Nima Arabi

Nima Arabi
York University (Toronto, ON)

Je suis un artiste visuel basé à Toronto qui explore l’autoréflexion et la découverte de soi à travers une pratique du dessin et de la sculpture. Bien qu’il s’agisse d’un medium unique et indépendant, je m’intéresse à la création d’une unité en réunissant le dessin et la sculpture sous la forme d’une installation. Mon art se compose de deux segments principaux : le dessin traditionnel (en deux dimensions) et les approches élargies du dessin (en trois dimensions sur papier). Il met en valeur des poèmes, de la calligraphie, des figures, des séquences, des éléments architecturaux et l’espace. En puisant dans mon histoire personnelle, mon art explore les traditions mystiques persanes, en particulier le concept de l’accessible, l’extérieur (zahir), et de l’inaccessible, l’intérieur (batin).

Sur la base de ces enseignements, ma pratique artistique cherche à transformer l’espace d’exposition à travers mon travail et à créer une expérience d’unité qui rassemble l’artiste, l’espace de la galerie et le spectateur en un Tout. Les motifs géométriques de l’architecture persane, tels que le carrelage, le moulage et le miroir, inspirent mes sculptures géométriques. Ces motifs, en tant qu’éléments importants de la culture visuelle iranienne dans laquelle j’ai grandi, sont visuellement accessibles. Cependant, l’infinité et la complexité de ces motifs sans couture les rendent inaccessibles. En empruntant la visualisation tridimensionnelle de ces motifs aux mouqarnas (voûte ornementale) persanes de mes sculptures géométriques, je fais en sorte que l’accessible et l’inaccessible soient réunis dans une seule œuvre d’art. Presque tous les mystiques persans, comme Rumi, insistent sur la contemplation de l’intérieur comme principale méthode pour découvrir l’extérieur. Le dessin est un processus méditatif qui m’emmène dans un voyage intérieur.
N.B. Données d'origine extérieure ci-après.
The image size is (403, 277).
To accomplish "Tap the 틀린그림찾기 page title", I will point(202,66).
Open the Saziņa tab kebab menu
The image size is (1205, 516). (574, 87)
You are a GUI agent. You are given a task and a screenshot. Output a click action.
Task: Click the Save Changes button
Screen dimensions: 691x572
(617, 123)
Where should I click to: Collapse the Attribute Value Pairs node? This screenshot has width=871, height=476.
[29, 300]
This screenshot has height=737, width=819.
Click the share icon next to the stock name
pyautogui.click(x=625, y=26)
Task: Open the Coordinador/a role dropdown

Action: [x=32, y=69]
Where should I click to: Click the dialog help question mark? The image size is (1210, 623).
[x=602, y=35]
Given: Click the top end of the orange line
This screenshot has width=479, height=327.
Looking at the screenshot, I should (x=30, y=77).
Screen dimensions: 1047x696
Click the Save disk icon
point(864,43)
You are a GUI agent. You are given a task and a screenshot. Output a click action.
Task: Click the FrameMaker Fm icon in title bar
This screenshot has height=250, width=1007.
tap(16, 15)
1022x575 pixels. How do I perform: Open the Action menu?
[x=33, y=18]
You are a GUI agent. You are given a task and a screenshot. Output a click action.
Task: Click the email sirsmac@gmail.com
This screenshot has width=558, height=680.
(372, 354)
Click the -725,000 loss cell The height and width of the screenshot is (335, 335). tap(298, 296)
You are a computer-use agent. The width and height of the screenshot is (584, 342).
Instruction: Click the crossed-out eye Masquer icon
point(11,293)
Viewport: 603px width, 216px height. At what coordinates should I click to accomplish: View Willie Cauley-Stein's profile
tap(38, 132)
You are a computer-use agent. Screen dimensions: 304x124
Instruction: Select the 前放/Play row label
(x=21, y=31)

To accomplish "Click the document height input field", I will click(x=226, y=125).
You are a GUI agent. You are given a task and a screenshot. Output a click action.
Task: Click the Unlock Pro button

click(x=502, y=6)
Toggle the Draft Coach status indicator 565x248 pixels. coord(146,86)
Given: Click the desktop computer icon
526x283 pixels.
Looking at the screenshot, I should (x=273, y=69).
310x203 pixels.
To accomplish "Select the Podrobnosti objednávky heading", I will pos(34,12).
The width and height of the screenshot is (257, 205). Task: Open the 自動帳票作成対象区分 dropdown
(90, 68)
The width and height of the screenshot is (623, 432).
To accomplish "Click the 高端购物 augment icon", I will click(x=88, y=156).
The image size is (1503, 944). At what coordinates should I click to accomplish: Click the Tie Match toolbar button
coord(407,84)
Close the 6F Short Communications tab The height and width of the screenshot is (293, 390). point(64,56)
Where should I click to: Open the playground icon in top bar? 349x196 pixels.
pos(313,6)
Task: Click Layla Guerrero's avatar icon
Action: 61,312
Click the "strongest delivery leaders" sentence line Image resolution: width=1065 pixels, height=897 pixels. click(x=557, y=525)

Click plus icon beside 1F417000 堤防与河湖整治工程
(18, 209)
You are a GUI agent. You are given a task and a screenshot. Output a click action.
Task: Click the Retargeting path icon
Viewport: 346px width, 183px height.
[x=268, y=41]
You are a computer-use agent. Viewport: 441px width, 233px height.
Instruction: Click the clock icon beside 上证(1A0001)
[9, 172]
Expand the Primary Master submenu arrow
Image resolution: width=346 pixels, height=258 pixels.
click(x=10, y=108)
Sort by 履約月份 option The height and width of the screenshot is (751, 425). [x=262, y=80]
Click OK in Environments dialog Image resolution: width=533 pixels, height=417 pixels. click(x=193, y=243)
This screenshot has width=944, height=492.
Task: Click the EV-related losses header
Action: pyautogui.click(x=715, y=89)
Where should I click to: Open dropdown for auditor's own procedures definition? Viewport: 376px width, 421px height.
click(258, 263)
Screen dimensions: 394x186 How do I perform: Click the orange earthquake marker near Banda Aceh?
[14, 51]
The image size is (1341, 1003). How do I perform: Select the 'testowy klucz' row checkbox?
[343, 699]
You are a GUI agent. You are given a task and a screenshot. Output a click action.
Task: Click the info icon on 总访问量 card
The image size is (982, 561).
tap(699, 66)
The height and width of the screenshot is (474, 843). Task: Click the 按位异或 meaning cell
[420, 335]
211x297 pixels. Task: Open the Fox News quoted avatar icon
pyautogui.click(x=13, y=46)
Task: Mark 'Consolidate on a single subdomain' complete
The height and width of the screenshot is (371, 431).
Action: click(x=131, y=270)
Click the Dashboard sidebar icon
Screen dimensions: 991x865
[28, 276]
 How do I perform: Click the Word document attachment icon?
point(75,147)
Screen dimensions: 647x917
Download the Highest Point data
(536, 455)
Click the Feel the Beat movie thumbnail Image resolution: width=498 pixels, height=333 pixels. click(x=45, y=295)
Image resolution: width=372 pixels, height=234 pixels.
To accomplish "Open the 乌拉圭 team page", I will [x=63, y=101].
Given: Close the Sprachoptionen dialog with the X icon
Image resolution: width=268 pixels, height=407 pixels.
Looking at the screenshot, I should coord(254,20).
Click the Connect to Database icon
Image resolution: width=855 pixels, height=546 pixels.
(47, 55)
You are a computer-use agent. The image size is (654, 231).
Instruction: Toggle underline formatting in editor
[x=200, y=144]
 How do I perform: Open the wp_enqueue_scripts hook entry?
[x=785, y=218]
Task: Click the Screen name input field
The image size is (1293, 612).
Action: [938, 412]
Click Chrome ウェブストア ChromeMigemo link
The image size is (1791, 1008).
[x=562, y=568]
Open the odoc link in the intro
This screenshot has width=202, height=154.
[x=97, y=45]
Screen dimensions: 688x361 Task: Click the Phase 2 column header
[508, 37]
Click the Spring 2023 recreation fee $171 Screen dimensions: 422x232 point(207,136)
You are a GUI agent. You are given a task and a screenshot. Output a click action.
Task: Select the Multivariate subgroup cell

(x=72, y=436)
Par l’exploration d’idées, de concepts, de corps, de visages, d’écritures et de rêves, j’observe mon moi intérieur dans mes dessins. Le dessin active mon moi intérieur inaccessible et me permet de l’atteindre. Le dessin, en tant que pratique inséparable de la recherche de soi, est capable de manifester l’unité de l’être en jetant un pont entre ce qui est accessible et ce qui ne l’est pas. Une exploration continue de l’autoportrait, y compris des portraits expressifs et d’observation, est pour moi un moyen essentiel d’étudier cette relation. Le papier, avec son contexte historique et contemporain dans la culture du marquage, est lié à l’idée d’être accessible et inaccessible. Il a été examiné, mais il offre encore de nouvelles possibilités dans le domaine de l’art contemporain. Pour tirer parti de ce potentiel, j’utilise dans ma pratique des matériaux industriels non exclusifs à base de papier, tels que le carton d’emballage et le papier de revêtement de sol. Grâce à mes dessins et sculptures, l’intention de ces matériaux en tant que contenant ou couvercle est redéfinie. Mon processus artistique cherche à exposer le couvercle ou le contenant comme élément principal de l’œuvre d’art.

Nima Arabi est un artiste visuel qui travaille avec le dessin et la sculpture en mettant l’accent sur l’identité personnelle et culturelle. Actuellement basé à Toronto, il est né et a grandi en Iran, où il s’est familiarisé et intéressé à la poésie mystique persane. Depuis lors, son art est devenu une exploration et une expression de l’idée centrale de cette vision mystique qui est l’unité de l’être. Utilisant des matériaux industriels non exclusifs à base de papier, tels que le carton d’emballage et le papier de revêtement de sol, Nima redéfinit la fonction de ces matériaux et les réévalue dans sa démarche artistique. Avec des expositions personnelles au Canada et en Iran, des expositions de groupe à l’AGYU et à la Varley Art Gallery de Toronto, et des présentations publiques à la bibliothèque publique de Markham. Nima Arabi travaille actuellement à son exposition de thèse pour sa maîtrise en beaux-arts de l’Université de York.